Monica sat quite still in the darkness, turning about the ring upon her finger—the pledge of his wedded love. She was startled at hearing put into plain words the secret thought treasured deep down in her heart, but seldom looked into or analysed. Had it come to that? Did she indeed love him thus? Was that the reason she yielded up herself and her future so trustfully and willingly to him?—the reason that she no longer yearned after Trevlyn as home, so long as he was at her side? Yes, that was surely it. Beatrice had spoken no more than the truth in what she said. She did love her husband heart and soul; but did he love her too? There lay the sting—she had proved unworthy of him: he must know it and feel it. She had been near to winning his heart; but alas! she had not won it—and now, now perhaps it was too late. And yet the full truth was like a ray of sunshine in her heart. Might she not yet win his love by the depth and tenderness of her own? Something deep down within her said that the land of promise lay, after all, not so very far away.
CHAPTER THE FIFTEENTH.
A SUMMONS TO TREVLYN.
“Randolph! Randolph! Why did you not take me home when I begged so hard to go? It was cruel! cruel! And now it is too late!”
This irrepressible cry of anguish burst from Monica in the first moments of a terrible, overmastering grief. An open telegram in Randolph’s hand announced the sudden death of Lord Trevlyn. He had just broken to his wife, with as much gentleness as he could, the news of this crushing sorrow. It was hardly unnatural that she should remember, in such a moment, how eloquently she had pleaded a few weeks back to be taken home to Trevlyn, yet she repented the words before they had passed her lips, for she saw they had hurt her husband.
He was deeply grieved for her, his heart yearned over her, but his words were few.
“Can you be ready to start, Monica, by the noon express?”
She bent her head in a silent assent, and moved away as one who walks in a dream.
“Poor child!” he said softly, “poor child! If only my love could make up to you for what you have lost; but alas! that is not what you want.”
It was a strange, sad, silent journey, almost as sad as the one in which Randolph had brought his bride to London. He was taking her back at last to her childhood’s home. Was he any nearer to her innermost self than he had been that day, now nearly three months ago?
He was hopeful that he had made an advance, and yet this sudden recall to Trevlyn disconcerted him. Apart from the question of the earl’s death, there was another trouble, he believed, hanging over Monica’s future. Tom Pendrill had been profiting by her absence to “experiment,” as she would have called it, upon Arthur, with results that had surprised even him, though he had always believed the case curable if properly treated. Randolph had had nothing to do directly with the matter, but Tom had written lately, asking him to find out the best authorities on spinal injuries, and get some one or two specialists to come and have a look at the boy. This Randolph had done at his own expense, and with the result, as he had heard a few days back, that Arthur was to be sent abroad for a year, to be under a German doctor, whose cures of similar cases had been bringing him into marked repute.
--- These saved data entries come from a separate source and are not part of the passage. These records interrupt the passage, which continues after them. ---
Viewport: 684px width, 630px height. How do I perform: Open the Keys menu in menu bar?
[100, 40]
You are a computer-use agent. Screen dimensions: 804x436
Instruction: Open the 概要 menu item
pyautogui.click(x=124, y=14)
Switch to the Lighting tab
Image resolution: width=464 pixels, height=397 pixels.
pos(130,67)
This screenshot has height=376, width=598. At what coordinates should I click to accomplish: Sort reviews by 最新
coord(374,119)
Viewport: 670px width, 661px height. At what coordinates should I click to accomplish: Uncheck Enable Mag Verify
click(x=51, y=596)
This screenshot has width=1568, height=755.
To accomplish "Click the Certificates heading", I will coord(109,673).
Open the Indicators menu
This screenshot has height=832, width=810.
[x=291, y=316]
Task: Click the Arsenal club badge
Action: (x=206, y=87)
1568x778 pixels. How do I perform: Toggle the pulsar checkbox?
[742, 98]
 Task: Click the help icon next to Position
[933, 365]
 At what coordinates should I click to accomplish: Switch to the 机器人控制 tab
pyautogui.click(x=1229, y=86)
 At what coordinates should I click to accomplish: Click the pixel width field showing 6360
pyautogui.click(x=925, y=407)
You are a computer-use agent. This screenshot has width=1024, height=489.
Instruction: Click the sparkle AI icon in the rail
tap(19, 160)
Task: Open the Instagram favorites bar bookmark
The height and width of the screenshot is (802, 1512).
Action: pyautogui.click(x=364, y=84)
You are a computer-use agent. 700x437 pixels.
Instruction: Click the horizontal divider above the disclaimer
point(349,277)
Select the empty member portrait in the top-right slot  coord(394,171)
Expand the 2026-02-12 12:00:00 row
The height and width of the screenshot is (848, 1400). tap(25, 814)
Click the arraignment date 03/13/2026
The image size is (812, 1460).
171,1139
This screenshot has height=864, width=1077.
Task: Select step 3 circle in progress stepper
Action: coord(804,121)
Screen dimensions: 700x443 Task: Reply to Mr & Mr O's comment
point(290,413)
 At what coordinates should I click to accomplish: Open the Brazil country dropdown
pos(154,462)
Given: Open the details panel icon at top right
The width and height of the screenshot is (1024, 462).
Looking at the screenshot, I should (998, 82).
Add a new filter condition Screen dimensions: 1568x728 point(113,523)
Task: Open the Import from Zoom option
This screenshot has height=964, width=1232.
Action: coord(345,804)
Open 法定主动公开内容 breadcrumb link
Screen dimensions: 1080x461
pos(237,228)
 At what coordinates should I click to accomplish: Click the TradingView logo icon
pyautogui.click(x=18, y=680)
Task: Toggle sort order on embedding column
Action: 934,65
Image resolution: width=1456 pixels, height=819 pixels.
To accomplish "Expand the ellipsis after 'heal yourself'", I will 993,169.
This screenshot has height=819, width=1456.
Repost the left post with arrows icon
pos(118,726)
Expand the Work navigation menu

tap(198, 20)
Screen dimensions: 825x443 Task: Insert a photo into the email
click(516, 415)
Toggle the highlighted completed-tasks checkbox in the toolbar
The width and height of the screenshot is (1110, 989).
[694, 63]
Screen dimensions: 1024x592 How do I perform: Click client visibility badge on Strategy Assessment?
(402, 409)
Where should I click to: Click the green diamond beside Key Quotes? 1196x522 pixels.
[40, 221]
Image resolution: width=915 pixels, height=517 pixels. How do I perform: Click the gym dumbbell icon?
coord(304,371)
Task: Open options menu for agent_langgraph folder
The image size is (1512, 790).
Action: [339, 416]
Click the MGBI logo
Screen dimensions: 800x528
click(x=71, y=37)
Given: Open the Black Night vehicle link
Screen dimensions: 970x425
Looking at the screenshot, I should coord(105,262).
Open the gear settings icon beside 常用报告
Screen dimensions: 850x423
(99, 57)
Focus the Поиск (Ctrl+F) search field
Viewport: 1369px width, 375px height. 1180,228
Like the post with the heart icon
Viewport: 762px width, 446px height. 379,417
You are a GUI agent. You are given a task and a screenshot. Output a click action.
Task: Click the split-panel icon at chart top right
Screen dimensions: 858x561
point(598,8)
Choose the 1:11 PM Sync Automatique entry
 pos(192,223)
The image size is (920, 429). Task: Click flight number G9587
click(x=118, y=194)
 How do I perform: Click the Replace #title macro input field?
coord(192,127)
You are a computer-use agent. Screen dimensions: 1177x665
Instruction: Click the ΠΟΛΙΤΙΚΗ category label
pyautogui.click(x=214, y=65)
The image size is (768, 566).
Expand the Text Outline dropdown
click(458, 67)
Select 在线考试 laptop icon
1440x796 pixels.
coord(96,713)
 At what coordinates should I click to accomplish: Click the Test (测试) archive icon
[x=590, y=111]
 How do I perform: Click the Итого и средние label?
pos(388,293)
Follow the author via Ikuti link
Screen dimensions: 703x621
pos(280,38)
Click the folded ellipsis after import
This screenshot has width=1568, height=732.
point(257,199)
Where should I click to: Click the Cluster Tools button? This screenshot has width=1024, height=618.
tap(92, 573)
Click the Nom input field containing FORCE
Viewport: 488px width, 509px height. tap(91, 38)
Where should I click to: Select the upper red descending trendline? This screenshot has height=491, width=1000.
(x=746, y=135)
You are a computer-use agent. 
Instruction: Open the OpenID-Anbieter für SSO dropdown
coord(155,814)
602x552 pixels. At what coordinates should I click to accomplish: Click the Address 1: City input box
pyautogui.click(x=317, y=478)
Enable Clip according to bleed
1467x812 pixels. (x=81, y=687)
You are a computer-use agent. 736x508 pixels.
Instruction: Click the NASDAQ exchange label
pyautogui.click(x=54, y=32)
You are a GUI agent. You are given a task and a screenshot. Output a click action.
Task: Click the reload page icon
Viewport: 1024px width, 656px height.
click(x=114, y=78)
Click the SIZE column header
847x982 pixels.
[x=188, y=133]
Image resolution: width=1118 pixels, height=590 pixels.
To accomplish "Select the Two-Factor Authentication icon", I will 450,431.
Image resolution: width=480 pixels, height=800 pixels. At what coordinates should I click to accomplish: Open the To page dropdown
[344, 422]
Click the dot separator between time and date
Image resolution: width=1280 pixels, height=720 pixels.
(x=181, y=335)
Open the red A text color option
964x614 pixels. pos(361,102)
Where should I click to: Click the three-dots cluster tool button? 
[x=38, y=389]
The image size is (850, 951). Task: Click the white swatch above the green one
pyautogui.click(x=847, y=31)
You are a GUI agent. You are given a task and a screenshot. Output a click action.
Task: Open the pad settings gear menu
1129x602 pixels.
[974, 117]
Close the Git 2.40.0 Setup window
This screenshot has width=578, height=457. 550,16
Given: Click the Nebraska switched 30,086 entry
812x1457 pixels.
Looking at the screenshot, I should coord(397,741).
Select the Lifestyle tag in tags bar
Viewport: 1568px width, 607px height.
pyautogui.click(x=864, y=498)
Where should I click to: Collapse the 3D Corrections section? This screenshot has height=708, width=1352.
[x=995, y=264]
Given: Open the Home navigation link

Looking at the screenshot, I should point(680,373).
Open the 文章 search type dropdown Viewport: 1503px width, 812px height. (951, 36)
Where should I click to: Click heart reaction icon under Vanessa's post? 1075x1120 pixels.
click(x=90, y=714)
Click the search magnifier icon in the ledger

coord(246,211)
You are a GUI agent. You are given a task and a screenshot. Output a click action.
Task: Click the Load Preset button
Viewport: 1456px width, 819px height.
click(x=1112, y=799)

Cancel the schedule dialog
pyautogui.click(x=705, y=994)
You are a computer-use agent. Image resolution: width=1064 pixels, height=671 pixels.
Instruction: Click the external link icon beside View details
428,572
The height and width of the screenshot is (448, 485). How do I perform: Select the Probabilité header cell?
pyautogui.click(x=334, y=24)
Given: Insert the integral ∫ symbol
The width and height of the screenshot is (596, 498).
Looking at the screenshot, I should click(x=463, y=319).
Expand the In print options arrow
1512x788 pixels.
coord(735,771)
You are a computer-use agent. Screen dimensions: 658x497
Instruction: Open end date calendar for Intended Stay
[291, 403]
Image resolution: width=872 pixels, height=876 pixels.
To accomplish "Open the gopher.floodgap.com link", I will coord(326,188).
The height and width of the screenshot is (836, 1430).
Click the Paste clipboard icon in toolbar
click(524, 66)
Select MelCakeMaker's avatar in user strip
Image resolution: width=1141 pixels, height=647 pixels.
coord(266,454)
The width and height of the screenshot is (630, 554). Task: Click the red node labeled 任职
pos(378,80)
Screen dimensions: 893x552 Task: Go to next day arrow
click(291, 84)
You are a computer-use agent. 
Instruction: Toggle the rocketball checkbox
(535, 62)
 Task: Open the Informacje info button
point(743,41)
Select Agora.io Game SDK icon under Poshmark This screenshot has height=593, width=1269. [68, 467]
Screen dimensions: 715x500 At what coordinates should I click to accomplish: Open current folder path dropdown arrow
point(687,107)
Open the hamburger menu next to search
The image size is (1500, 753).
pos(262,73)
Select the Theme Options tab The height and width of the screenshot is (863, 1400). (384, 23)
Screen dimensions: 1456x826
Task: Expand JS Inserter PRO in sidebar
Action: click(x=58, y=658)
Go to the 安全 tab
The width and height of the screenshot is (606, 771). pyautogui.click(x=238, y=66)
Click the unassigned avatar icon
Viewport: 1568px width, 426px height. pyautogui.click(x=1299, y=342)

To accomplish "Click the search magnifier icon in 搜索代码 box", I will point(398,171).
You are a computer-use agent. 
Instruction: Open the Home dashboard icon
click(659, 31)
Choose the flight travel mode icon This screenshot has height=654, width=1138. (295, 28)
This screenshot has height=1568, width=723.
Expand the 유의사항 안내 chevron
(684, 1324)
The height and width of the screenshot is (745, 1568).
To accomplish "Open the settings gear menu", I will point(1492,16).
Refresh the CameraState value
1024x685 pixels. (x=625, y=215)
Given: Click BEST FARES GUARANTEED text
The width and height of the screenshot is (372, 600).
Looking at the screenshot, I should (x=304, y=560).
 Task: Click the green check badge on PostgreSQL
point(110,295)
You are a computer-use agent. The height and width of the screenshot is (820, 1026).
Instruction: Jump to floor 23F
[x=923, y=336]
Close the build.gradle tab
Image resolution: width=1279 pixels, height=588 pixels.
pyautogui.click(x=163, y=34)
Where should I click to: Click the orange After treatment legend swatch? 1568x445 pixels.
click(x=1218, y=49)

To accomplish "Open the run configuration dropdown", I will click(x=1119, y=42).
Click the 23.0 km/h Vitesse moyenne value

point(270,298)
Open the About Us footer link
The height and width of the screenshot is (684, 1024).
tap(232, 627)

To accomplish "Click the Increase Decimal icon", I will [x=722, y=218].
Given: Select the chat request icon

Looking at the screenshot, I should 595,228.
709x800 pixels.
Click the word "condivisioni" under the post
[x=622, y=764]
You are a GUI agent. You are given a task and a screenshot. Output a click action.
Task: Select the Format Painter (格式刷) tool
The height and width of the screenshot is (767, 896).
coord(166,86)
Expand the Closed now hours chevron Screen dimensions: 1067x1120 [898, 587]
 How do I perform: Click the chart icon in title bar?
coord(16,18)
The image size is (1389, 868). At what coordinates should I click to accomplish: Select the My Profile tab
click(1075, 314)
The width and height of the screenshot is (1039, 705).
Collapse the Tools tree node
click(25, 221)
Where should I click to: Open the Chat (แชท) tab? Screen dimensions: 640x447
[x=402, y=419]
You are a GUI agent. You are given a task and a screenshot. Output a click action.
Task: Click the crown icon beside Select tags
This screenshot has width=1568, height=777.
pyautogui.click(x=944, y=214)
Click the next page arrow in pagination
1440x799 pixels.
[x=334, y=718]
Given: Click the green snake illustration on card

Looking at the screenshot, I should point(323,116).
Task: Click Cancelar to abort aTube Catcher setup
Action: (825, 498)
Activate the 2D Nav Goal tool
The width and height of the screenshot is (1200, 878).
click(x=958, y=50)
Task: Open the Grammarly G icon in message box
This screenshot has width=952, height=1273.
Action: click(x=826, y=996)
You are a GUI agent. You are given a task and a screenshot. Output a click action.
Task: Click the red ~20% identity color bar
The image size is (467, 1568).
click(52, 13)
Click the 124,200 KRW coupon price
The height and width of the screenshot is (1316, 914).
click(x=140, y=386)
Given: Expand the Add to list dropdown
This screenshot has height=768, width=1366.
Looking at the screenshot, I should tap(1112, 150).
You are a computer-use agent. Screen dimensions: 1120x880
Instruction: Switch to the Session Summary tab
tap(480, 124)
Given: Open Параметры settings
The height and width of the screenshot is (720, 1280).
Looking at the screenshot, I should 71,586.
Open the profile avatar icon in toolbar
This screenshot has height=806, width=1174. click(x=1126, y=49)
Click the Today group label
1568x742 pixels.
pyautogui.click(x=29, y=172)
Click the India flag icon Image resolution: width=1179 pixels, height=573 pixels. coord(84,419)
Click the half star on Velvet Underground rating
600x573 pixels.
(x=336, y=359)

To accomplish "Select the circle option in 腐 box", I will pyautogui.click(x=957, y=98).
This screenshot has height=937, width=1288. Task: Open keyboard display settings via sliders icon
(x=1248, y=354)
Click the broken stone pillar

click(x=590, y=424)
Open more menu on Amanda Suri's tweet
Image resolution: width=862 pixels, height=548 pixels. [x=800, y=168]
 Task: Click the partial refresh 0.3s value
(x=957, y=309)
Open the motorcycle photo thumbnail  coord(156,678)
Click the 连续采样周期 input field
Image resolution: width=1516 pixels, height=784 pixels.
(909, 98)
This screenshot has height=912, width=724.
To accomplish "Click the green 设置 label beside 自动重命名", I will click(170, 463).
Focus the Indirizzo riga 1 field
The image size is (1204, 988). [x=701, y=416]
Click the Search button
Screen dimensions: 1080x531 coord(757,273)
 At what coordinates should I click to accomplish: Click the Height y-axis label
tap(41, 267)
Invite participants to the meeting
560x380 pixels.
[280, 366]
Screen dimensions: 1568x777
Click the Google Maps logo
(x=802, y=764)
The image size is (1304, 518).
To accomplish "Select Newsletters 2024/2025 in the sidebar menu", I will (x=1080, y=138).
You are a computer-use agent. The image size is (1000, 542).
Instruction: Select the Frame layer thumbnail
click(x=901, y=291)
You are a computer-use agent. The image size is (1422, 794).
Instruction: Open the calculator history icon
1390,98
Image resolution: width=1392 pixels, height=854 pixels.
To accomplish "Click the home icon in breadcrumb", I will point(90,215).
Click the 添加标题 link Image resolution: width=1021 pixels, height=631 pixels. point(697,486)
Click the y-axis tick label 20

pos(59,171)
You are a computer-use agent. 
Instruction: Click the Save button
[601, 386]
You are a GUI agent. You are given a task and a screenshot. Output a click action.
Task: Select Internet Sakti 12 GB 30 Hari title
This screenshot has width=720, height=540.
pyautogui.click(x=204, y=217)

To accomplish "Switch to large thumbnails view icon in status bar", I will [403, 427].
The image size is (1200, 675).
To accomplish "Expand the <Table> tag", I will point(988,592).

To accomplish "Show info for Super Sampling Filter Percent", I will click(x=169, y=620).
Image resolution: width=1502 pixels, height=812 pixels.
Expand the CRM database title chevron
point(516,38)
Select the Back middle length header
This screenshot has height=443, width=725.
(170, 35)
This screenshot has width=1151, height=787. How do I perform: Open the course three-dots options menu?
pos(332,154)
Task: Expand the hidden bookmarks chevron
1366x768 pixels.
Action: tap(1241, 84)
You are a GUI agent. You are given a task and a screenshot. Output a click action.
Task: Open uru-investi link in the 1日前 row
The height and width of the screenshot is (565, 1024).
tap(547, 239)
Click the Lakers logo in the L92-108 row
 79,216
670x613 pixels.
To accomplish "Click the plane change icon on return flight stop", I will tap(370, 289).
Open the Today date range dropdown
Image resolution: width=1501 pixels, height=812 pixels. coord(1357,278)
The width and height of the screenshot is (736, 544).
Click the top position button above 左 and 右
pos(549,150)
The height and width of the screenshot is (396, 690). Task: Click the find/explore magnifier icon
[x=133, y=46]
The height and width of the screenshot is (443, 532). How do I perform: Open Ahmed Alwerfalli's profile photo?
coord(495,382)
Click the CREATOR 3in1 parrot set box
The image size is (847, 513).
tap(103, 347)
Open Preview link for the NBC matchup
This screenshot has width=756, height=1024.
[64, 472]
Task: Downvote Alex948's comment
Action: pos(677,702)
Monica had been, by Arthur’s special wish, kept in ignorance of everything. He was eagerly anxious, even at the cost of considerable suffering, to submit to the prescribed treatment, feeling how much good he had already received from Tom’s more severe remedies; but he knew how Monica shrank from the idea of anything that could give him pain, how terrible she would consider the idea of parting, how vehemently she would struggle to thwart the proposed plan. So he had begged that she might be kept in ignorance till all was finally settled. Indeed, he had some idea, not entirely discouraged by Tom, of getting himself quietly removed to Germany in her absence, so that she might be spared all the anxiety, misery, and suspense.
Randolph could hardly have been acquitted of participation in the scheme, the whole cost of which was to fall upon him, and he wondered what Monica might think of his share in it. It had been no doing of his that she had not been told from the first. He had urged upon the others the unfairness of keeping her in the dark; but Arthur’s vehement wish for secrecy had won the day, and he had held his peace until he should be permitted to speak.
And now, what would happen? What was likely to be the result upon Monica of the inevitable disclosure? Would it not seem to her as if the first act of her husband, on succeeding to the family estate, was to banish from it the one being for whom she had so often bespoken his protection and brotherly care? Might she not fancy that he was in some way the originator of the scheme? Might she not be acute enough to see that but for him it never could have been carried out, owing to lack of necessary funds? Her father might have approved it, but he could not have forwarded it as Randolph was able to do. Might it not seem to her that he was trying to rid himself of an unwelcome burden, and to isolate his wife from all whom she loved best? He could not forget some of the words she had spoken not very long after their marriage. Practically those words had been rescinded by what had followed, but that could hardly be so in this case. Monica’s heart clung round Arthur with a passionate, yearning tenderness, that was one of the main-springs of her existence. What would she say to those who had banded together to take the boy from her?
Randolph’s pre-occupation and gravity were not lost upon Monica, but she had no clue to their real cause. She felt that there was something in it of which she was ignorant, and there was a sort of sadness and constraint even in the suspicion of such a thing. She was unnerved and miserable, and, although, she well knew she had not merited her husband’s full confidence, it hurt her keenly to feel that it was withheld from her.
Evening came on, a wild, melancholy stormy evening—is there anything more sad and dreary than a midsummer storm? It does not come with the wild, resistless might of a winter tempest, sweeping triumphantly along, carrying all before it in the exuberance of its power. It is a sad, subdued, moaning creature, full of eerie sounds of wailing and regret, not wrapped in darkness, but cloaked in misty twilight, grey and ghostlike—a pale, sorrowful, mysterious thing, that seems to know itself altogether out of place, and is haunted by its own melancholy and dreariness.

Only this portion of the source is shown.